Optimization of HKTs Formulation
The aim of the optimization process of HKTs formulation was to determine the levels of the factors studied required to produce a formulation of the highest-possible quality. According to the Box–Behnken model and based on criterion of desirability, the optimum values of the studied variables are suggested in Figure 2E. Desirability-function values range between 0 to 1. The function seeks the most favorable and compromising point in the design space that fulfils the goal for each dependent variable. The suggested values of the independent variables are shown in the optimization ramp (Figure 3). The desirability value of the suggested HKTopt was 0.751.

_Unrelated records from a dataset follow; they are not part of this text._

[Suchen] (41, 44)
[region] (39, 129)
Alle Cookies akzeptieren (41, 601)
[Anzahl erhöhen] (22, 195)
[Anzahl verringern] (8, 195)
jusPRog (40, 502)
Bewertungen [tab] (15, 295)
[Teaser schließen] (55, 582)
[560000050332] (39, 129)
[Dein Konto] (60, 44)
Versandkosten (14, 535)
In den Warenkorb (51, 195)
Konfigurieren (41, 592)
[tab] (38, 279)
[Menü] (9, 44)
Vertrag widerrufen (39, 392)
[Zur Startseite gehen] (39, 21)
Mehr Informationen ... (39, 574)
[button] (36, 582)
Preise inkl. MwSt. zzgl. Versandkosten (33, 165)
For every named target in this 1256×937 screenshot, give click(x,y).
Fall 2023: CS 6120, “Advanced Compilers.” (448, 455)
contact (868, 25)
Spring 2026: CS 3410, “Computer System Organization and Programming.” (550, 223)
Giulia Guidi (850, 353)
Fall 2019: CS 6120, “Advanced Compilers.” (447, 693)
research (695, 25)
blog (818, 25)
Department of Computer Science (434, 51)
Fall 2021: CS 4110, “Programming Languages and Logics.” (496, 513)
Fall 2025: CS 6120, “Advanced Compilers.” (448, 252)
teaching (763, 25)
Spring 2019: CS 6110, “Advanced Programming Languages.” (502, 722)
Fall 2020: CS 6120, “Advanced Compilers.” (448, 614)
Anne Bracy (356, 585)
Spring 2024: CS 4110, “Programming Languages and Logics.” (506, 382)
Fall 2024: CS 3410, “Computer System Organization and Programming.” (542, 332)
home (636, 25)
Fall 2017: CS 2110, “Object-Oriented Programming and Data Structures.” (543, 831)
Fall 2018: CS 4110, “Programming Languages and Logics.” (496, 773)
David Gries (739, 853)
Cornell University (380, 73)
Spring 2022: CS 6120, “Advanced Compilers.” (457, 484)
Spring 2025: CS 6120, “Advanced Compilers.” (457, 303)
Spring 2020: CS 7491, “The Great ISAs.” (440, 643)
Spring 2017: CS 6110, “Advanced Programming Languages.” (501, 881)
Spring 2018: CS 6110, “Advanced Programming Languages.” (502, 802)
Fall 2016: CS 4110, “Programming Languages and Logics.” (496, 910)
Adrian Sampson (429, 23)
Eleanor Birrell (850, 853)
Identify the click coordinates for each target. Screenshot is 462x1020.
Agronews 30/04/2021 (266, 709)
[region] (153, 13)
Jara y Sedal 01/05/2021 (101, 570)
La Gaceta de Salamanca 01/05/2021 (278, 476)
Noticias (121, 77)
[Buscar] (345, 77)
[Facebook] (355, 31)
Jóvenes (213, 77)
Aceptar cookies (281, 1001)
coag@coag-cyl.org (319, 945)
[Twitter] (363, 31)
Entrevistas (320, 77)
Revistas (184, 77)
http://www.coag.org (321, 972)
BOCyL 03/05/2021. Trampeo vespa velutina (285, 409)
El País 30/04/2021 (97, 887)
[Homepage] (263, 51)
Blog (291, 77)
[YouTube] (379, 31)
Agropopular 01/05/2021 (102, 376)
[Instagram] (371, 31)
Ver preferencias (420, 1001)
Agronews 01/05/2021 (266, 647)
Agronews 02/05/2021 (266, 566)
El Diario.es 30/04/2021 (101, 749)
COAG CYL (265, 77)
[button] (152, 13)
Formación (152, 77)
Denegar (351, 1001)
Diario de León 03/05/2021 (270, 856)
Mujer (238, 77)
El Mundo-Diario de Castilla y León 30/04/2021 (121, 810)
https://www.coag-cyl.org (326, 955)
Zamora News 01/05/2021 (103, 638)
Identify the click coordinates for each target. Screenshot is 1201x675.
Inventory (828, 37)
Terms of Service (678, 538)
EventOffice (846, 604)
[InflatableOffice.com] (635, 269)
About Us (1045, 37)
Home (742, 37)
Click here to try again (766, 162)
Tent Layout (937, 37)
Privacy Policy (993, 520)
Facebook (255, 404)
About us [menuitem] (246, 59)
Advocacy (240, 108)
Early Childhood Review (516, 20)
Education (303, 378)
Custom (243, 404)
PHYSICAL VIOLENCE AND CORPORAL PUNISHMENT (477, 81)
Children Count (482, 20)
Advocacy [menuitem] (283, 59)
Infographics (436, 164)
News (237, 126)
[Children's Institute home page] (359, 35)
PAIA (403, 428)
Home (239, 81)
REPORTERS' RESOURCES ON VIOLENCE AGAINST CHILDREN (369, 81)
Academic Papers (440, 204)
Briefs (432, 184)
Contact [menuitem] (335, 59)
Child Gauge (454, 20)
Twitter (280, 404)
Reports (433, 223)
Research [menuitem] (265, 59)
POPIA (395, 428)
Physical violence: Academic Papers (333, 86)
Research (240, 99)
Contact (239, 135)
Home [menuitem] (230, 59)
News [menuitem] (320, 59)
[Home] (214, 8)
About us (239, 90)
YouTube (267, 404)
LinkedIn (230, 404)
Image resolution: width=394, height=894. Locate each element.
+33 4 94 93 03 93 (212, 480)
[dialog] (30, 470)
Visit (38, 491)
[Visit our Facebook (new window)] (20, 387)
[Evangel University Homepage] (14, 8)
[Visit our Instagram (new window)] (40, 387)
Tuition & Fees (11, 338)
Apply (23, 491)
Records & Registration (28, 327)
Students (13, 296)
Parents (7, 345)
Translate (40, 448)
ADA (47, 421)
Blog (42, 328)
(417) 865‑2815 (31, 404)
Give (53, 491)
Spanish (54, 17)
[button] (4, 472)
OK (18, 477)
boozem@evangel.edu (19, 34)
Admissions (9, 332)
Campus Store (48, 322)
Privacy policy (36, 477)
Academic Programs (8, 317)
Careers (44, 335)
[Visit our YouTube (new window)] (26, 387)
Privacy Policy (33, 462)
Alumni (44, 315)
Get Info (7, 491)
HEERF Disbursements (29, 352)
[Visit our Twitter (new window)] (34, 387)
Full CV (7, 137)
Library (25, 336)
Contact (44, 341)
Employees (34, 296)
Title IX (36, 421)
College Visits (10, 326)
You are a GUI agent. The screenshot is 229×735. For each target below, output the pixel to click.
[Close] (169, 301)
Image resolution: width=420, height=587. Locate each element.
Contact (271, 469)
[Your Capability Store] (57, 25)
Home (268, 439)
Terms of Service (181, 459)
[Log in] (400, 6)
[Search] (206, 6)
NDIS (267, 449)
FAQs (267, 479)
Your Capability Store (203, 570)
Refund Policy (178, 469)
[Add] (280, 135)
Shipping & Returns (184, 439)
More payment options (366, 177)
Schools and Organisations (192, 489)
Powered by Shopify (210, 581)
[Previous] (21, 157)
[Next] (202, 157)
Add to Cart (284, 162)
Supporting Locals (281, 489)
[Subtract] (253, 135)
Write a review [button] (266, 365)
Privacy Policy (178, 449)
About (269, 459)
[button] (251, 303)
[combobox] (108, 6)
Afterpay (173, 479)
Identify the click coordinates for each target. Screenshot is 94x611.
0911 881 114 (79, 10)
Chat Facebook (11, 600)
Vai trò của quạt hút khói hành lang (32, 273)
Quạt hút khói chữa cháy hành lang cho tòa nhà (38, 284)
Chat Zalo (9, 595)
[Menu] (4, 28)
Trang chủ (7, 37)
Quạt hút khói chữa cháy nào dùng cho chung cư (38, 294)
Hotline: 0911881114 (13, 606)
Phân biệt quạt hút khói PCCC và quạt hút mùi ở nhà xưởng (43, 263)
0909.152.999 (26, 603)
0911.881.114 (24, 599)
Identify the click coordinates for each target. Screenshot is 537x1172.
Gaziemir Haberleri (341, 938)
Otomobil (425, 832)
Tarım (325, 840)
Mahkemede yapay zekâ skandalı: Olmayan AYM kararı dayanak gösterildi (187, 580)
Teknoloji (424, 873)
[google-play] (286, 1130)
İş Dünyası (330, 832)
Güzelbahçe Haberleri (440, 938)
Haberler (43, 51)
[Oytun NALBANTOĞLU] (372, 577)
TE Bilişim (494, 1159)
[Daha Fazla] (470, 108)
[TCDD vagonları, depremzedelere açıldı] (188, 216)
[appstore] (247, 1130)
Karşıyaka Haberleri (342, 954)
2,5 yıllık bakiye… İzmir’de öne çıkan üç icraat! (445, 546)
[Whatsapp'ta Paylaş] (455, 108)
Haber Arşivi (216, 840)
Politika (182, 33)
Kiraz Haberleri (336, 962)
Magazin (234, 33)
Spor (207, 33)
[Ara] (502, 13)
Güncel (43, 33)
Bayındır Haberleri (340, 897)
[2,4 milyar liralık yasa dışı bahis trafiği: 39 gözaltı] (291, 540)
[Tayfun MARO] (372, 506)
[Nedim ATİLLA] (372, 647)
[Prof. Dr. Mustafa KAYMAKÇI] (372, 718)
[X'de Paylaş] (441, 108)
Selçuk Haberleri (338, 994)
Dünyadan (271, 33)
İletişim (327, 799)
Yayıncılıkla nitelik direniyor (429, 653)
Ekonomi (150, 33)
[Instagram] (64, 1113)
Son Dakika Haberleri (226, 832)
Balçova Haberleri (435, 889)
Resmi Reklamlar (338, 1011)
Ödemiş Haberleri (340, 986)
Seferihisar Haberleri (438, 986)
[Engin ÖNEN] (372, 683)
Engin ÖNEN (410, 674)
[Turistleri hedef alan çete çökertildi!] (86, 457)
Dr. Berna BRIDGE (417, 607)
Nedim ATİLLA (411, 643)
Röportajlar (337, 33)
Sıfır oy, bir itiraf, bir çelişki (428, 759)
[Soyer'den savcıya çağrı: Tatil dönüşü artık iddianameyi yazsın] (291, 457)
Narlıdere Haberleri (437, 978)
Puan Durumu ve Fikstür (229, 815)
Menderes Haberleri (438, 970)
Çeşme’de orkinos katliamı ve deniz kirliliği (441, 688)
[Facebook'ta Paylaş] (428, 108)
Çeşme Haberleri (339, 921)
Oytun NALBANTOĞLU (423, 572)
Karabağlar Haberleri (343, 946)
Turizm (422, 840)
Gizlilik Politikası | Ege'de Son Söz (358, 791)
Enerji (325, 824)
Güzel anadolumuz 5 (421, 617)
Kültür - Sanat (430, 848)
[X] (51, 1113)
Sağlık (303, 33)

Figure 3 Desirability ramps for the independent variables, with the predicted value of each measured response.
To confirm the optimization process, the HKTopt was prepared and characterized, then the actual observed responses were compared to the predicted responses of Y1, Y2, Y3, and Y4 that are listed in Table 3. As seen from the table, there was reasonably good agreement between predicted and observed responses. The adequate predictive performance of the design model justifies its application in the rationalization of an optimal formula and the validity of the optimization design.
Table 3 Predicted and observed responses of the optimized transfersomal formulation
TEM of the Optimized HKT Formulation
Morphological examination of HKTopt vesicles was done using TEM, as illustrated in Figure 4. As seen in the figure, it was noted that spherical, well-defined, uniformly sized, and unilamellar vesicles existed as discrete dispersed entities.
Figure 4 Transmission electron microscopy of the optimized formula at 80 KV, with magnification (A) 80,000× and (B) 25,000×.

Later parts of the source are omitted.